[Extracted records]
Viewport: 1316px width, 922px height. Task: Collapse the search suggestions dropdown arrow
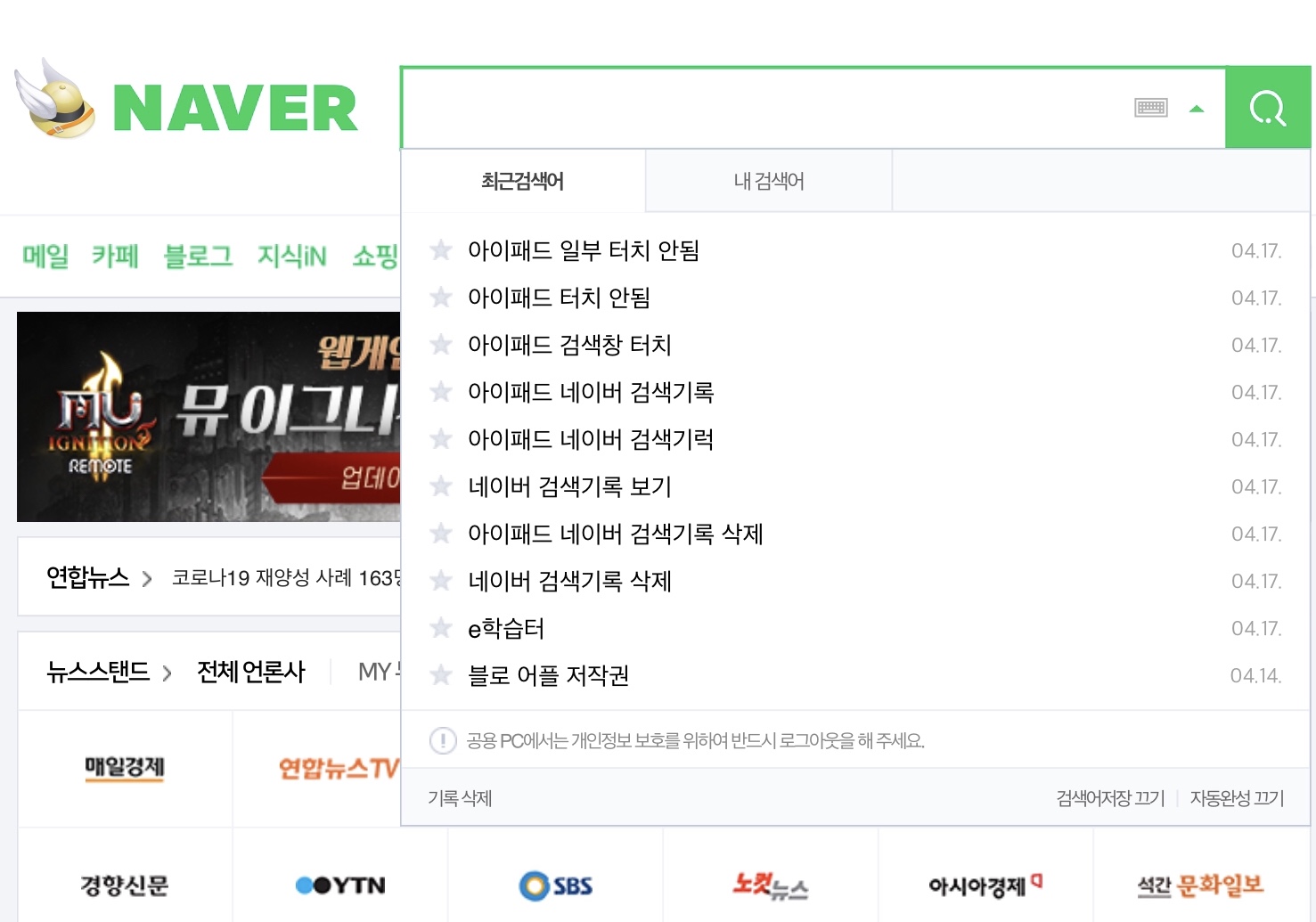point(1197,109)
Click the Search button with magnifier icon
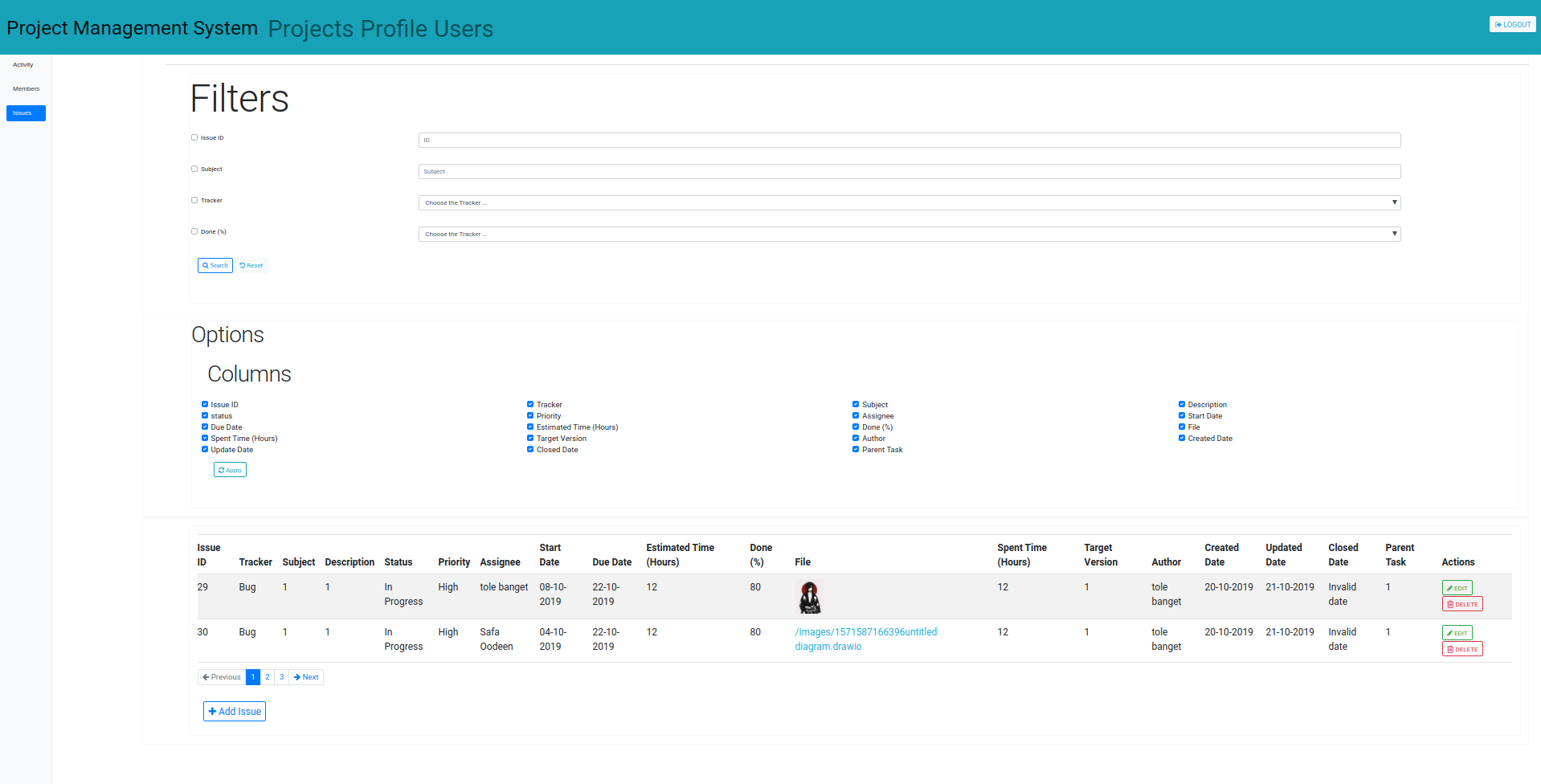The height and width of the screenshot is (784, 1541). click(215, 265)
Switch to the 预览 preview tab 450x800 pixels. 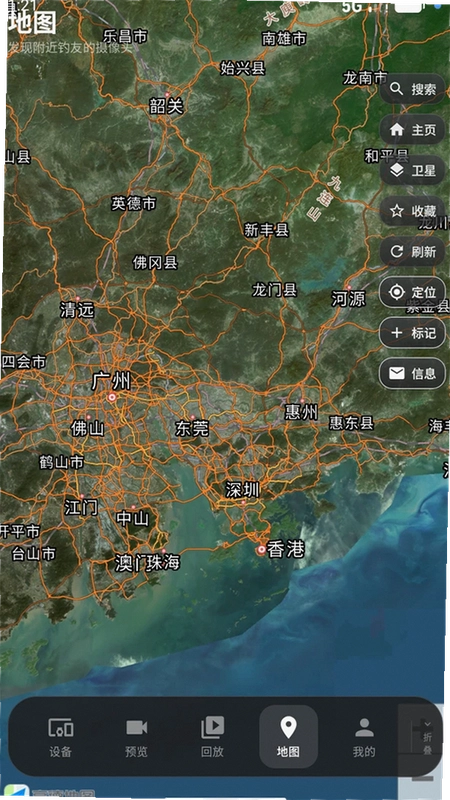pyautogui.click(x=136, y=737)
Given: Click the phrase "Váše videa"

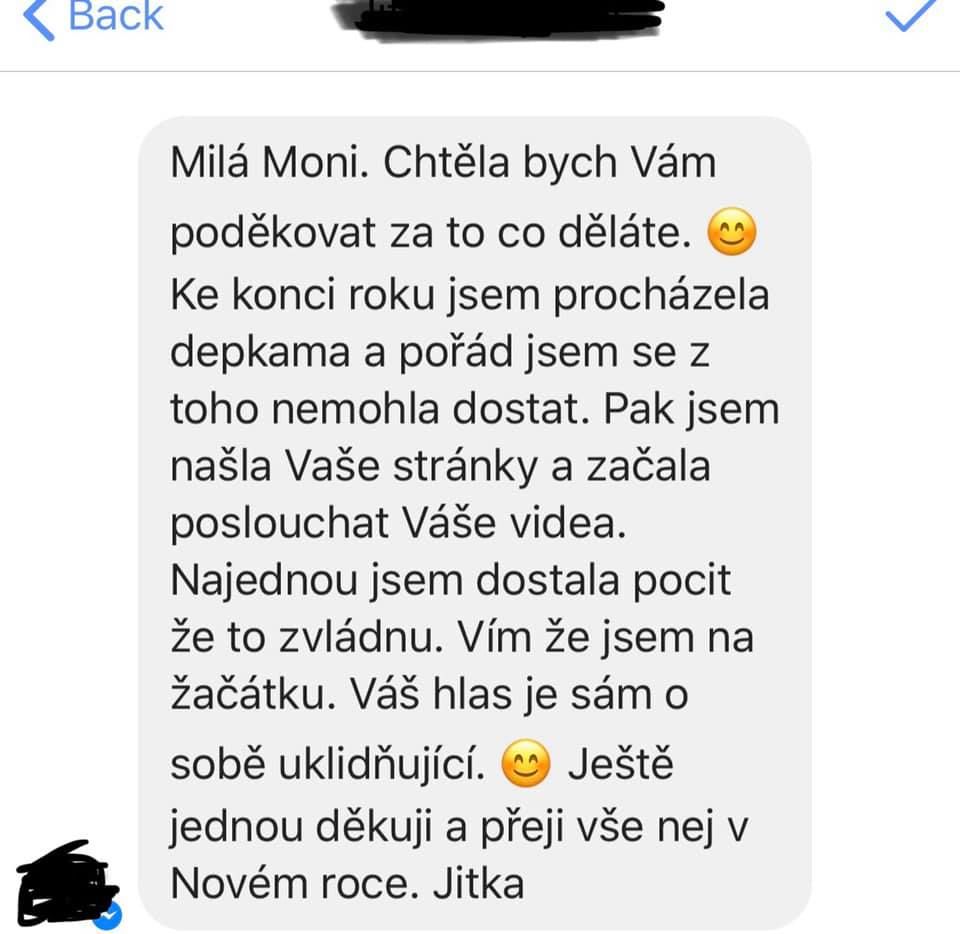Looking at the screenshot, I should point(513,523).
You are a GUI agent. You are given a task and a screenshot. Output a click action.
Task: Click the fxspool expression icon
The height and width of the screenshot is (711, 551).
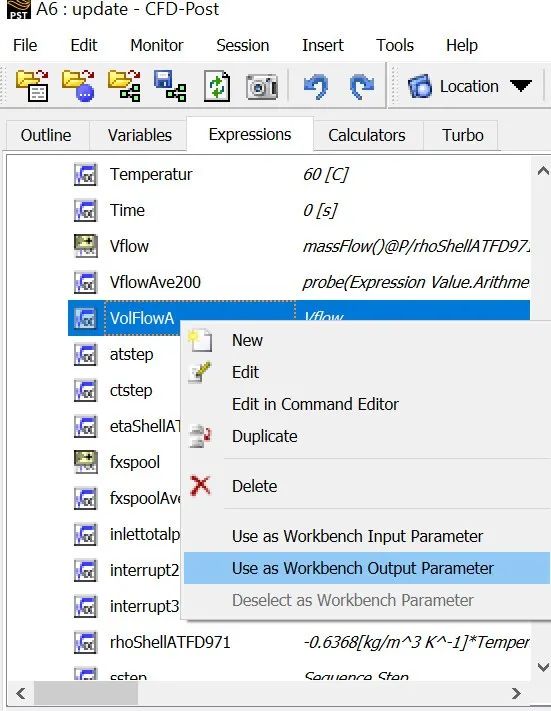click(x=85, y=462)
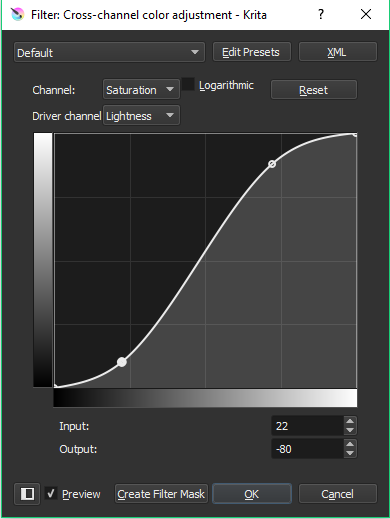Click the question mark help icon
Viewport: 390px width, 519px height.
coord(321,14)
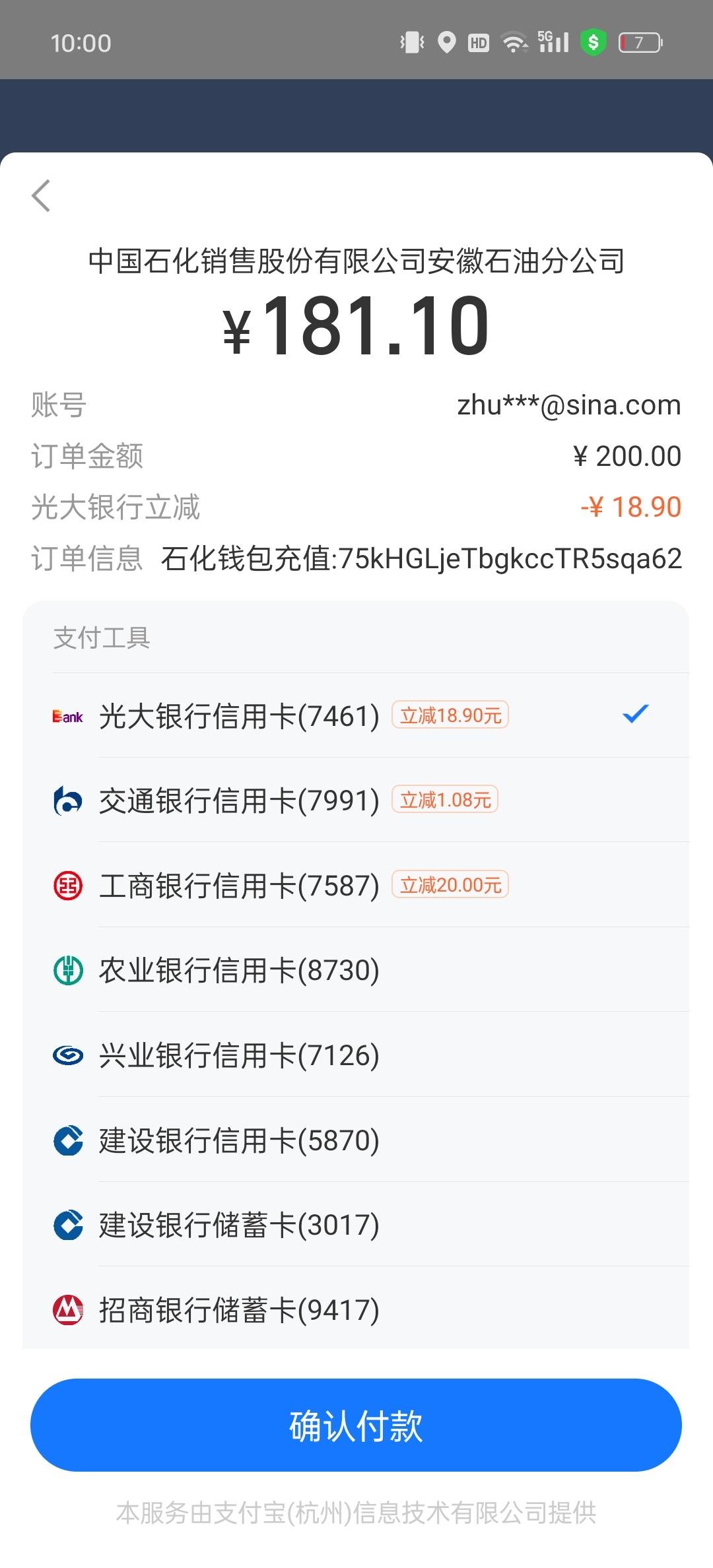Tap the Everbright Bank logo icon

68,717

TASK - Leave the pictures aside and transcribe only the lines from the one holding "Task: Click the fxspool expression icon" through the final line of the records above.

SOLUTION TO THIS TASK -
Task: Click the fxspool expression icon
The height and width of the screenshot is (711, 551).
click(x=85, y=462)
Click the question mark help icon
Viewport: 390px width, 519px height.
coord(321,14)
Tap the Everbright Bank logo icon

68,717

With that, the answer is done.